Days after The Simpsons tried to address criticisms of Apu, showrunners have acknowledged their mistake. Writer Al Jean promises the long-running animated comedy will find a better way to address the character’s controversial history, and hopefully stay “popular.”

It was this past Sunday that saw “No Good Read Goes Unpunished” using a politically incorrect children’s book to dismiss concerns about Apu’s South Asian stereotypes, as outlined by comedian Hari Kondabolu in 2017 documentary The Problem With Apu. The series has since come under fire for using Lisa and Marge’s fourth-wall breaking moment to absolve themselves of responsibility for Hank Azaria’s characterization, and subsequently doubt changes would be made.
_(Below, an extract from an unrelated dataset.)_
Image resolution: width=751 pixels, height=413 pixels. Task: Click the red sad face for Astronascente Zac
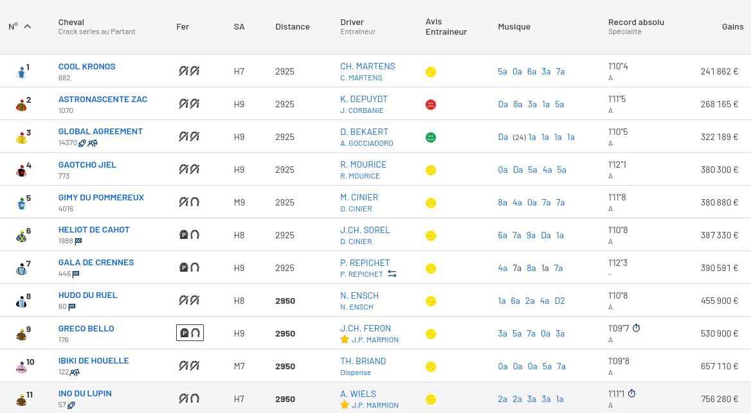coord(431,105)
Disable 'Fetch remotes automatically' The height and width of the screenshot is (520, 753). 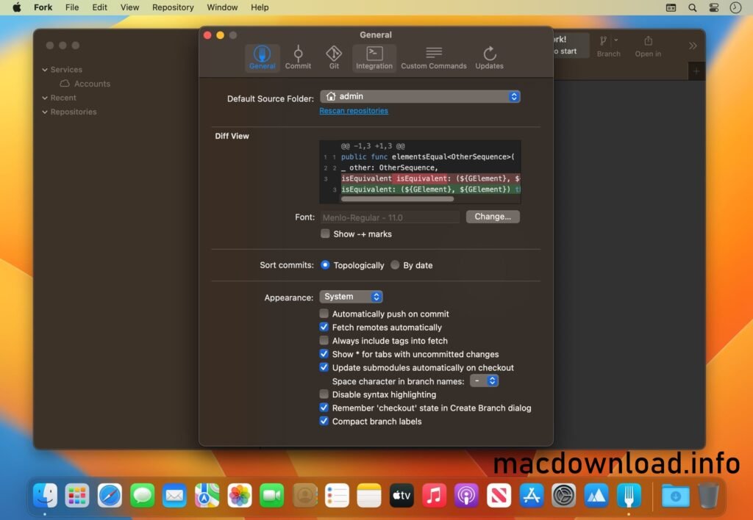(324, 327)
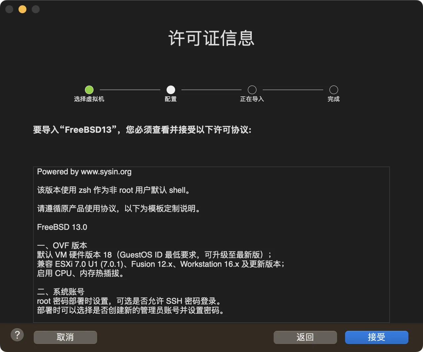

Producer Jean initially spent Sunday retweeting praise of the scene, but now hints The Simpsons will revisit the issue:

Shortly after the episode aired, Kondabolu wrote over Twitter “I used Apu & The Simpsons as an entry point into a larger conversation about the representation of marginalized groups & why this is important. The Simpsons response tonight is not a jab at me, but at what many of us consider progress.” FOX itself deferred to the episode over any criticism, claiming producers wanted the scene to “speak for itself.”

Jean’s choice of the word “popular” notwithstanding, it isn’t outside the question that The Simpsons might address Apu’s characterization more thoughtfully, without needing to retire the character altogether. If nothing else, the series could at least make better use of Lisa, whose dismissal of political correctness felt wildly out of line with the character.